Las personas se dividen en dos bandos: las que aman la Navidad y quienes la odian. Podría hacer más divisiones hasta hablar de aquellos a los que les da igual, quienes no le hacen ascos a estas fechas porque siempre cae algún regalo, los que no la aman pero la toleran porque los atracones les liberan de las cadenas de las dietas... Al final volveríamos al yin y el yang navideño: o la amas o la odias.

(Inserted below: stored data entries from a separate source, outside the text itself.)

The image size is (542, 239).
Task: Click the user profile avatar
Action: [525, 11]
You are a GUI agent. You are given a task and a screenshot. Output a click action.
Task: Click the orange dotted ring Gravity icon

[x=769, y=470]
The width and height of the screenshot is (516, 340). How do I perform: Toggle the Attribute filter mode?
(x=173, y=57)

A la Navidad, dejemos en paz a la suegra.
Echemos la vista atrás, que para eso estas fechas son perfectas para la nostalgia. ¿Recuerdas cuando ayudabas a colgar los adornos navideños en lugar de retrasar hasta el último día tan fastidiosa tarea? ¿O cuando te quedabas de noche sin dormir solo por si atisbabas a los Reyes saltar por la ventana? Crecer implica perder la inocencia, ese ese es el peor síntoma de la enfermedad diagnosticada como "hacerse adulto". Y es una mierda, hablemos claro. Al fin y al cabo, ¿no te gustaría sentarte en la mesa de Nochebuena con el mismo espíritu de los diez años en lugar de sentarte ahora mientras sufres por el momento en el que empiece la misma discusión de todos los años? Sí, los tiempos han cambiado y ya no somos los mismos, pero porque no queremos.

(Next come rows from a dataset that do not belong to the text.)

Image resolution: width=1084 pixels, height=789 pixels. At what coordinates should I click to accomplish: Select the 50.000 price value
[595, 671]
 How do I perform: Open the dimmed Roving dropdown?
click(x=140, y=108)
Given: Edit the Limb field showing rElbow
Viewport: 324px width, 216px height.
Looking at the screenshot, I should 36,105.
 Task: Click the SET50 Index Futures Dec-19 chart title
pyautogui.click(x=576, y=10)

La Navidad está hecha para los niños y para no romper los secretos. En el momento que alguna de estas dos reglas se rompe estamos vendidos, y nunca mejor dicho. Antes anotábamos los días para que llegase Navidad, ahora anotamos los días que faltan para que llegue principios de mes; cuando éramos niños no poníamos en duda la magia de los personajes que traían los regalos, ahora no nos creemos ni al vecino que nos saluda con una sonrisa y el desgastado "Feliz Navidad"; con diez años éramos felices delante de una bandeja de turrón, y ahora... Ahora también, pero no nos poníamos tristes al comérnosla entera. Bueno, entera no, que el turrón duro siempre queda, hay cosas que no cambian.
Seamos niños de nuevo por más que nuestra suegra nos mire como si recomendásemos hipotecas a plazo fijo. Lancemos migas de pan y terminemos arrojando las peladillas porque, total, llevaban desde el 2000 esperando a que alguien se ocupara de ellas. Y disfrutemos de la misma manera que disfrutábamos como éramos pequeños. ¿Que no te acuerdas? Mentira.

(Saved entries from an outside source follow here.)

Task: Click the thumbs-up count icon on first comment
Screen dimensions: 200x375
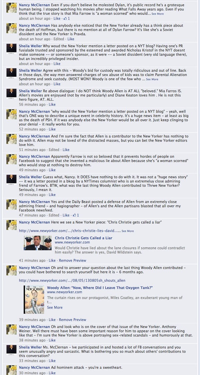Action: point(65,18)
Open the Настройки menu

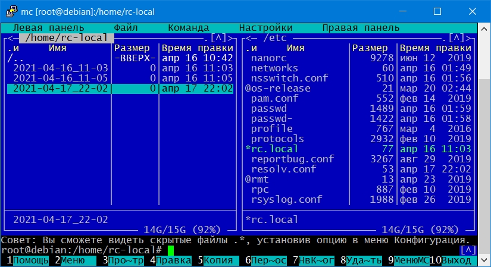point(265,28)
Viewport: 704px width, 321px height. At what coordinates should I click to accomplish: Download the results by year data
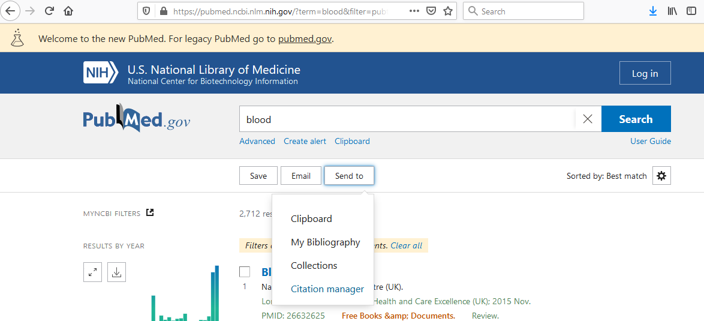[x=117, y=272]
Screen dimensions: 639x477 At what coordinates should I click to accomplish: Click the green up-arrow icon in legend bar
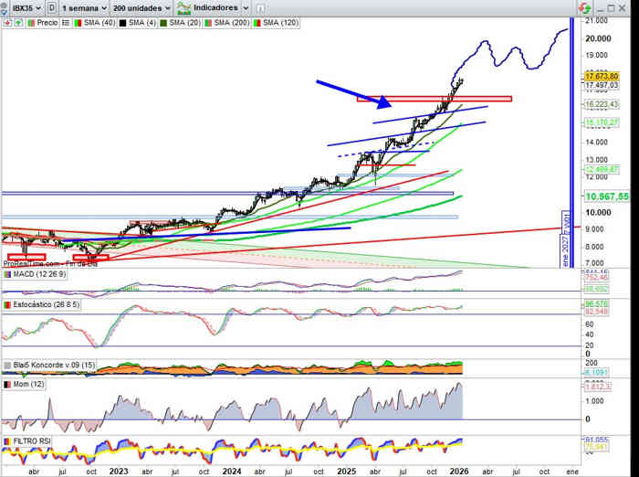click(16, 22)
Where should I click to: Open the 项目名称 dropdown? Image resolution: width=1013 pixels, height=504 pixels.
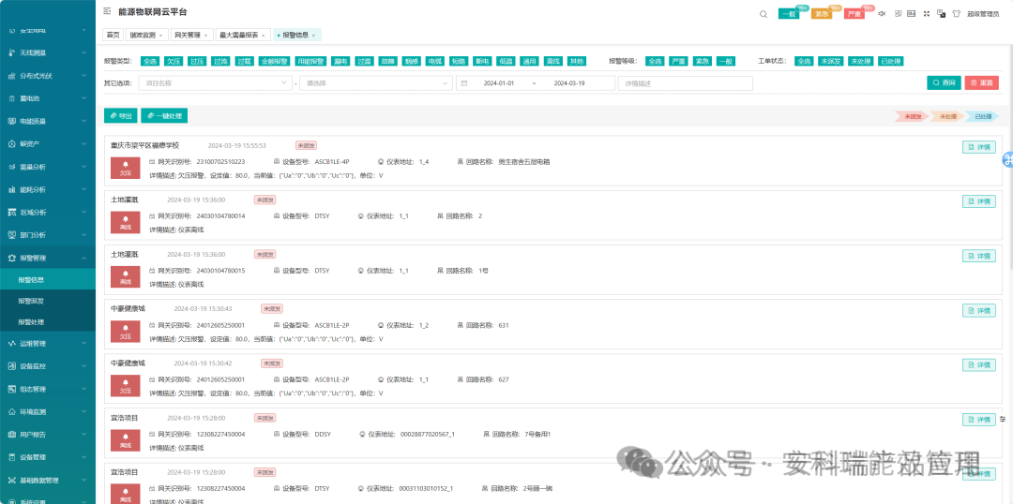(x=215, y=83)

Todos nos acordamos de cuando éramos pequeños porque, en el fondo, intentamos que nuestros hijos sientan lo mismo que nosotros experimentamos en su momento. Ese ansia por que llegasen las fechas señaladas, por que terminase la última mañana de colegio para salir corriendo sin que importasen las notas, sentíamos auténtico deseo por ver a los familiares lejanos y no solo porque nos trajesen regalos. Bueno, eso influía, pero la Navidad no eran solo regalos. Había amor, amistad, cariño, ternura y mucha inocencia. En el fondo la magia de la Navidad es eso, inocencia. ¿Dónde te quedaste?
La inocencia es como el turrón de chocolate: continúa igual que antaño, pero llega un momento en el que dejas de prestarle atención. Cuando no lo miras con ojos golosos, cuando dejas de comerlo sin preocuparte de que tus dedos y morros se embadurnen de chocolate, justo en ese momento, abandonaste a tu espíritu infantil. Y sin él resulta imposible apreciar todo lo bueno de la Navidad porque, no lo olvidemos, más allá del consumismo que nos asfixia se encuentra el encantamiento de las luces, los villancicos, de los deseos sin maldad y de los abrazos que llegan sin previo aviso. Esto no cuesta dinero y, sin embargo, es lo único valioso.
¿Te fijaste en la abuela de la foto, la que hace de portada de este artículo? Pues así quiero ser de mayor: feliz de mantener la inocencia pese a todo lo que digan de mí. Reivindiquemos eso. Fuck You Life!